While some regulation will also be needed to build the right incentives, Prof. Leonard said organisations need to first know how to assure good outcomes, before they are legally sanctioned and penalised for bad outcomes. “The problem for the public sector is more immediate than for the business and not for profit sectors, because poor algorithmic inferences leading to incorrect administrative decisions can directly contravene state and federal administrative law,” he said.
In the business and not for profit sectors, the legal constraints are more limited in scope (principally anti-discrimination and scope consumer protection law). Because the legal constraints are limited, Prof.

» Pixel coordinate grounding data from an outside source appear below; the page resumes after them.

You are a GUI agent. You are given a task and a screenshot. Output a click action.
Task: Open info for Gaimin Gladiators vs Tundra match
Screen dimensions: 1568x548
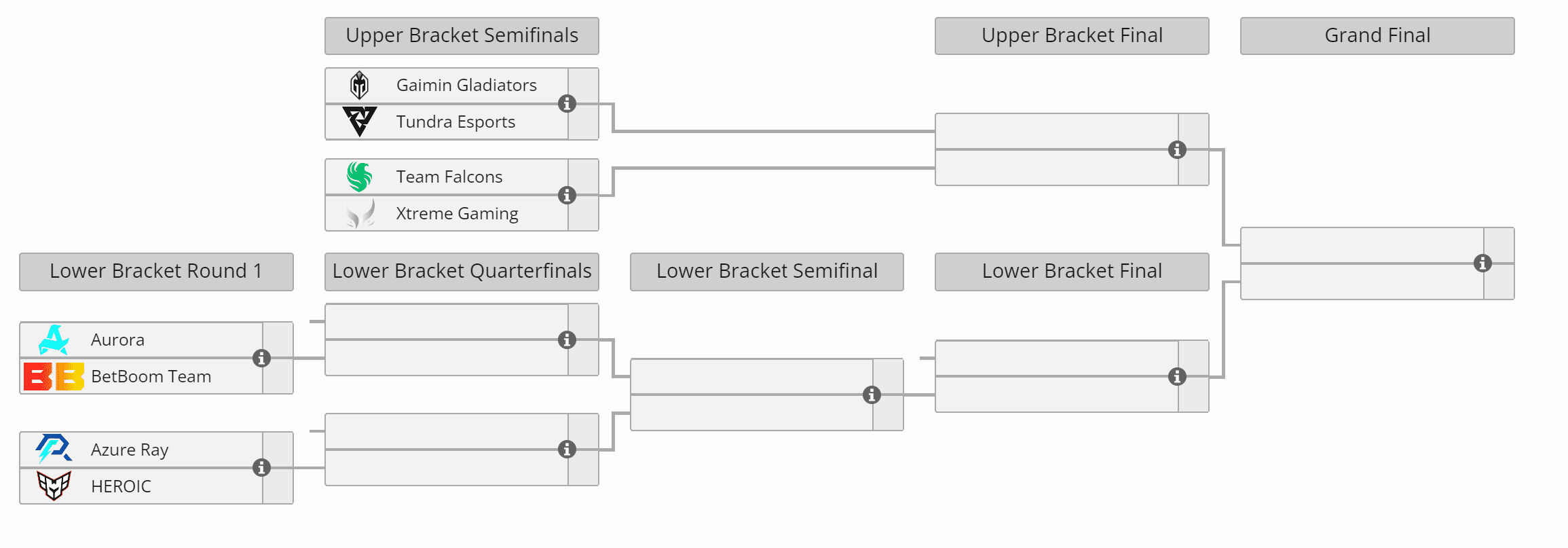tap(567, 104)
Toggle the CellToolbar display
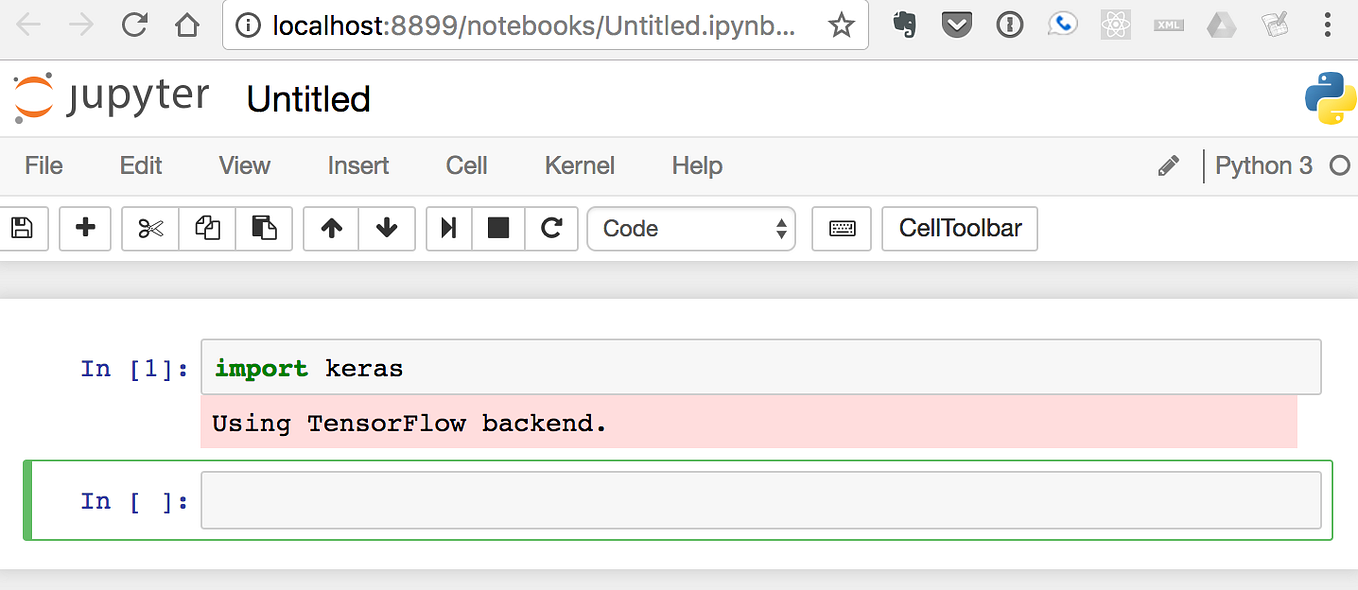The width and height of the screenshot is (1358, 590). (958, 228)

Leonard observed, reporting of the Robodebt debacle has not led to similar urgency in the business sector as that in the federal government sector.
Organisations need to be empowered to think methodically across and through possible harms, while there also needs to be adequate transparency in the system – and government policy and regulators should not lag too far behind. “A combination of these elements will help reduce the reliance on ethics within organisations internally, as they are provided with a strong framework for sound decision-making. And then you come behind with a big stick if they’re not using the tools or they’re not using the tools properly. Carrots alone and sticks alone never work; you need the combination of two,” said Prof. Leonard.
The Australian Human Rights Commission’s report on human rights and technology was recently tabled in Federal Parliament. Human Rights Commissioner Ed Santow stated that the combination of learnings from Robodebt and the Report’s findings provide “a ‘once-in-a-generation challenge and opportunity to develop the proper regulations around emerging technologies to mitigate the risks around them and ensure they benefit all members of the community”. Prof Leonard observed that “the challenge is as much to how we govern automation aided decision making within organisations – the human element – as it is to how we assure that technology and data analytics are fair, accountable and transparent.
A good example of the need for this can be seen in the Royal Commission into Misconduct in the Banking, Superannuation and Financial Services Industry. It noted key individuals who assess and make recommendations in relation to prudential risk within banks are relatively powerless compared to those who control profit centres. “So, almost by definition, if you regard ethics and policing of economics as a cost within an organisation, and not an integral part of the making of profits by an organisation, you will end up with bad results because you don’t value highly enough the management of prudential, ethical or corporate social responsibility risks,” says Prof. Leonard. “You name me a sector, and I’ll give you an example of it.”
While he notes that larger organisations “will often fumble their way through to a reasonably good decision”, another key risk exists among smaller organisations. “They don’t have processes around checks and balances and haven’t thought about corporate social responsibility yet because they’re not required to,” says Prof. Leonard. Small organisations often work on the mantra of “moving fast and breaking things” and this approach can have a “very big impact within a very short period of time”, thanks to the potentially rapid growth rate of businesses in a digital economy.
“They’re the really dangerous ones, generally. This means the tools that you have to deliver have to be sufficiently simple and straightforward that they are readily applied, in such a way that an agile ‘move fast and break things' type-business will actually apply them and give effect to them before they break things that really can cause harm,” he says.